The 17 November event began as a communist-sanctioned commemoration of the 50th anniversary of the martyrdom of Jan Opletal, a student murdered by Nazi occupation forces and a symbol of Czech resistance. The denunciation of the Nazis morphed into an anti-communist protest and eventually a movement. After the official ceremony ended, protesters continued into downtown Prague toward the symbolic Wenceslas Square until confronted by riot police who began to beat them. Although the record remains murky, apparently one of the security force officers posing as a student demonstrator feigned martyrdom and a rumor spread that the police had killed one of the protestors, fanning the flames of outrage.
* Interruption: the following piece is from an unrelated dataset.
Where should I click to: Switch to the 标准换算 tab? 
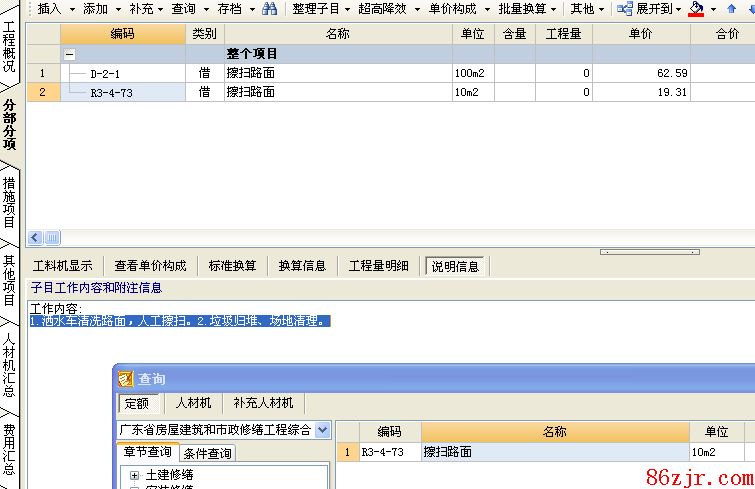coord(232,266)
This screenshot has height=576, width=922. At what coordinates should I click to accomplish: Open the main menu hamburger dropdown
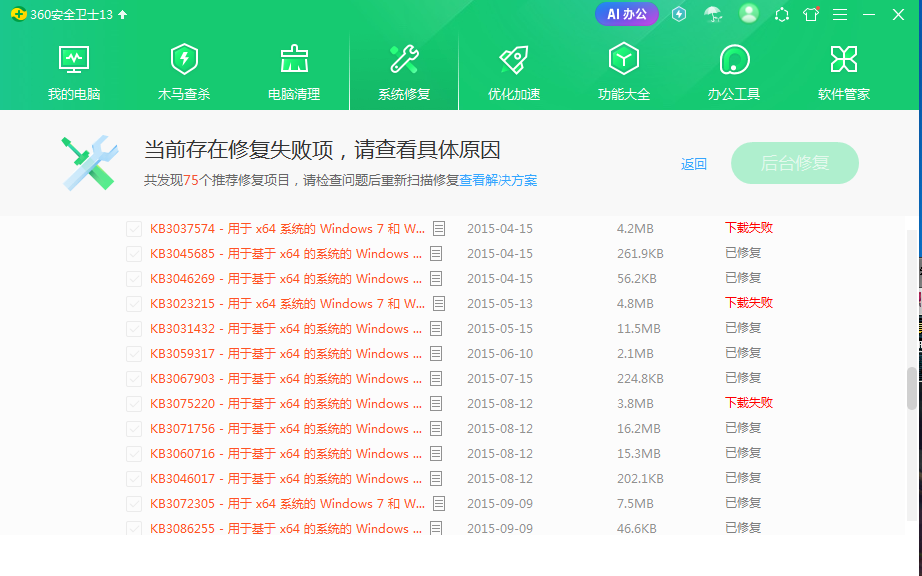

Havel convened an emergency meeting of the Charter 77 (an organization explained more fully below) activists and others at the Magic Lantern Theatre. The meeting resulted in the creation of Civic Forum, which undertook a series of grassroots actions and public demonstrations, such as people shaking their keys to sound the end of the regime. The movement culminated in a two-hour general strike ten days after the November 17th protest, showing the breadth and depth of opposition and leveraging negotiations with the government and Communist Party officials. These swift developments, in turn, led to the resignation of the entire Politburo, the formation of a compromise government, and the regime’s resounding electoral defeat and creation of a democratic government.
Political History
Czechoslovakia became a nation state after World War I when it became independent of the Austro-Hungarian Empire. Following its division and partial incorporation into Nazi Germany until the end of the Second World War, it became a part of the East European Soviet sphere.
In the famous Prague Spring of 1968, massive reform swept through the Czechoslovakian government, with Alexander Dubcek at the helm. Although modest compared to Gorbachev’s own 1980s reform in the Soviet Union, human rights and a free press were encouraged, and civil society flourished. This was too much for the Soviet regime of the time, however, and in August of 1968, Warsaw Pact troops invaded. Mass nonviolent civil resistance by Czechs ensued, which increased the cost to the Soviets of their occupation, and stalled their complete control for about eight months. Ultimately, in the aftermath of the 1968 invasion, the most repressive of the East European regimes was installed and the pre-invasion reforms were swept away, leaving serious restrictions on economic activity and education, as well as free speech, even in comparison with neighboring communist countries. Between 1945 and 1989, according to Lawson (2005:83), 250,000 Czechs were imprisoned for political acts; “243 were executed, 3,000 died in prison, camps or mines, 400 were killed trying to cross the border and 22,000 were sent to forced labour camps.”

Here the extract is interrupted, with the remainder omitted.